When you reach the line containing "Chính sách bảo mật (351, 2500)" in the entries below, repeat it and each line after it exactly until the entries end.
BEGIN Dataset records
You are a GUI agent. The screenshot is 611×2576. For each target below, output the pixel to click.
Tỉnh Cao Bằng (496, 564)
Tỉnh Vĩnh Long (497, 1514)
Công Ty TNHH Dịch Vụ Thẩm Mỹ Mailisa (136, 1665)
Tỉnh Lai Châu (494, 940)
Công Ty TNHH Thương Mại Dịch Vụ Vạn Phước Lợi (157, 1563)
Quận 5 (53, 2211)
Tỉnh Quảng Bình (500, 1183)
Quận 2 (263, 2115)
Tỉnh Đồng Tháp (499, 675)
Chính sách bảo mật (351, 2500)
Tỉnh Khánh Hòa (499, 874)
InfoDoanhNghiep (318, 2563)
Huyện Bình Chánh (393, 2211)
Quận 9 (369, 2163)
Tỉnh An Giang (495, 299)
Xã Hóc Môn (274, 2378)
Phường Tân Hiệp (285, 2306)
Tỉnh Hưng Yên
END Dataset records
- [Answer section]:
Chính sách bảo mật (351, 2500)
Tỉnh Khánh Hòa (499, 874)
InfoDoanhNghiep (318, 2563)
Huyện Bình Chánh (393, 2211)
Quận 9 (369, 2163)
Tỉnh An Giang (495, 299)
Xã Hóc Môn (274, 2378)
Phường Tân Hiệp (285, 2306)
Tỉnh Hưng Yên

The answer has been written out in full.